Lors d'un webinaire organisé par la Cnape, fédération des associations de protection de l’enfance, des professionnelles ardéchoises ont présenté l'intérêt des conférences familiales, encore peu déployées en France.
« L'idéal serait qu'un jour les conférences familles soient des conférences citoyennes, que les familles puissent elles-mêmes en faire la demande, sans attendre l'intervention d'un initiateur. »
C'est l'horizon qu'esquissent les coordinatrices ardéchoises Karine Ponsonnet et Esther Lombardot, venues témoigner lors d'un webinaire de la fédération des associations de protection de l’enfant (Cnape) organisé fin janvier sur les conférences familiales en protection de l'enfance.

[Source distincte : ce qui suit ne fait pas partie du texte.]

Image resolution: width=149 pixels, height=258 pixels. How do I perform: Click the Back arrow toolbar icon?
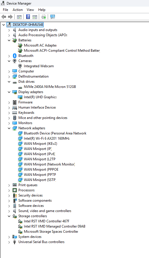(x=4, y=17)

Aujourd'hui, les conférences familiales restent encore peu déployées en France, mais l'Ardèche montre que cela fonctionne : quatre postes de coordinatrice à temps plein sont financés par l'État dans le cadre d'une expérimentation.
« Cela fait quelques années qu'on expérimente, et nous nous sommes rendu compte que plus on met en place le pouvoir d'agir des familles, plus les solutions trouvées sont extrêmement adaptées et ajustées pour l'enfant », expliquent les deux coordinatrices.
L'enfant au centre du dispositif
D'abord, comme le rappelle la Cnape, la conférence familiale est « un processus de prise de décision porté par une famille et son réseau, en réponse à une difficulté ou un problème à résoudre ».